* What to work on: Retype the listing exactly, minus its pictures.

==== Records shown ====

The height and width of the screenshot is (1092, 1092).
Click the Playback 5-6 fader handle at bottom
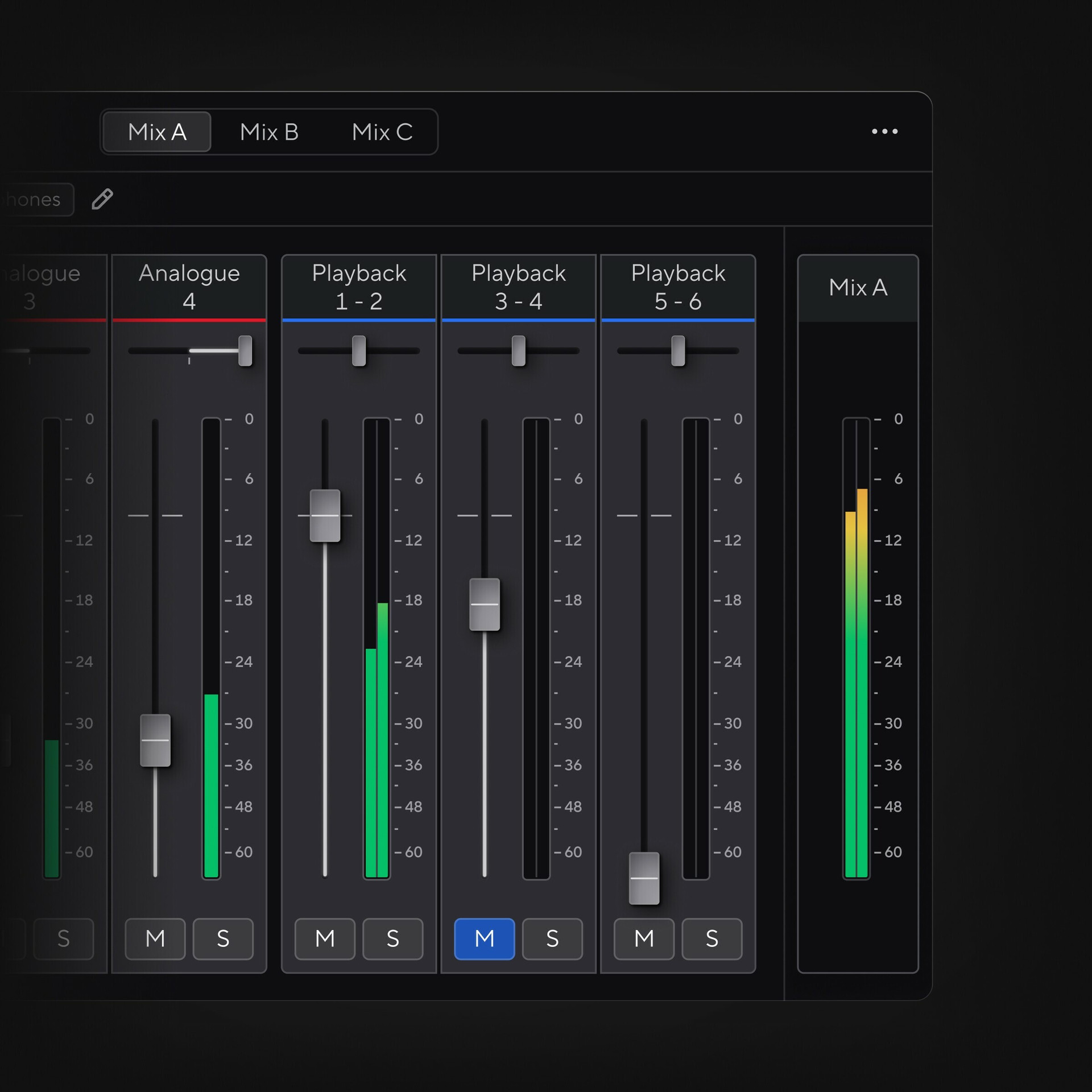(x=644, y=878)
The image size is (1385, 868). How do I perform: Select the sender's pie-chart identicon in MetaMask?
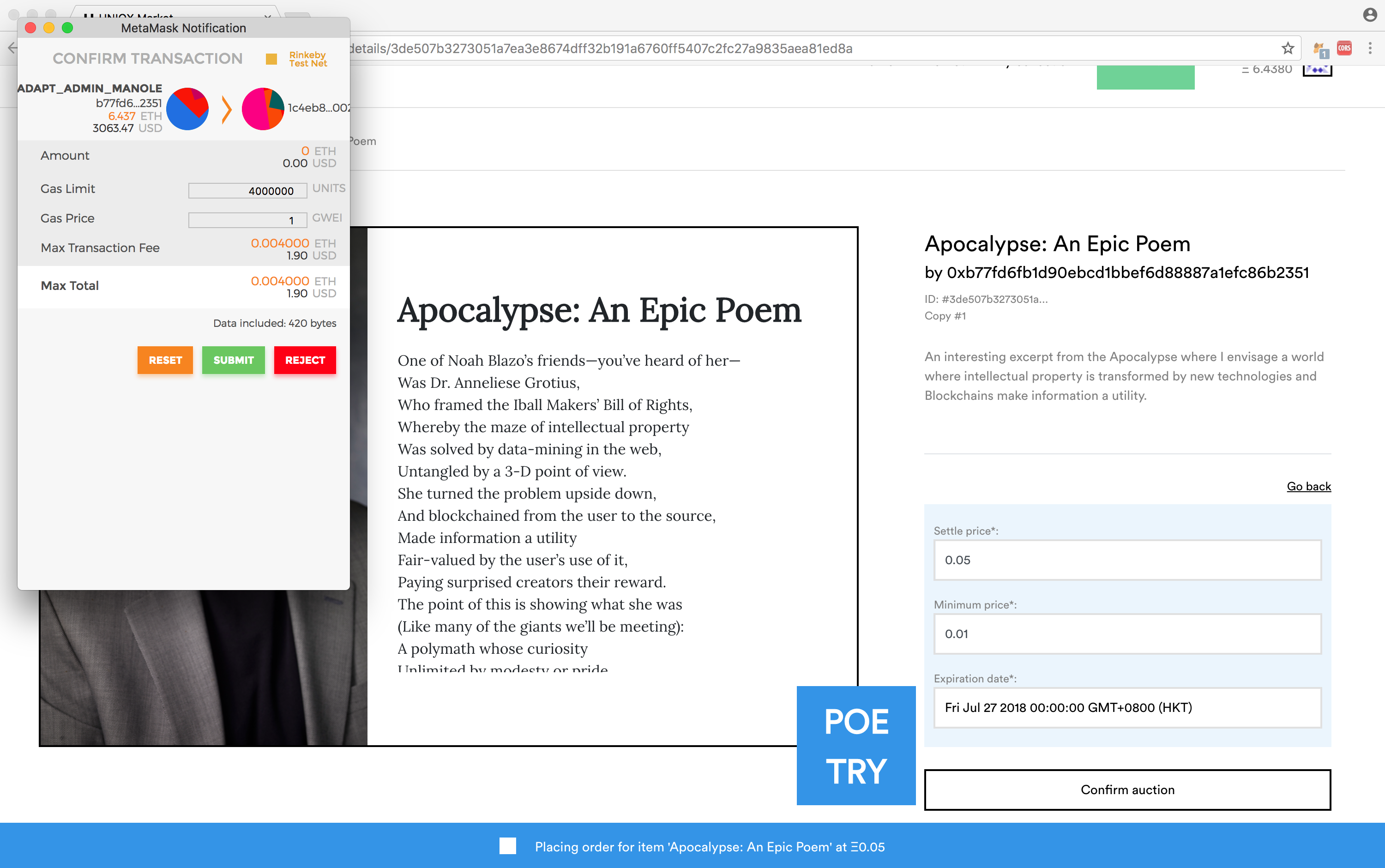pos(187,109)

====

* Written reply:
The height and width of the screenshot is (1092, 1092).
Click the Playback 5-6 fader handle at bottom
(x=644, y=878)
The image size is (1385, 868). How do I perform: Select the sender's pie-chart identicon in MetaMask?
pos(187,109)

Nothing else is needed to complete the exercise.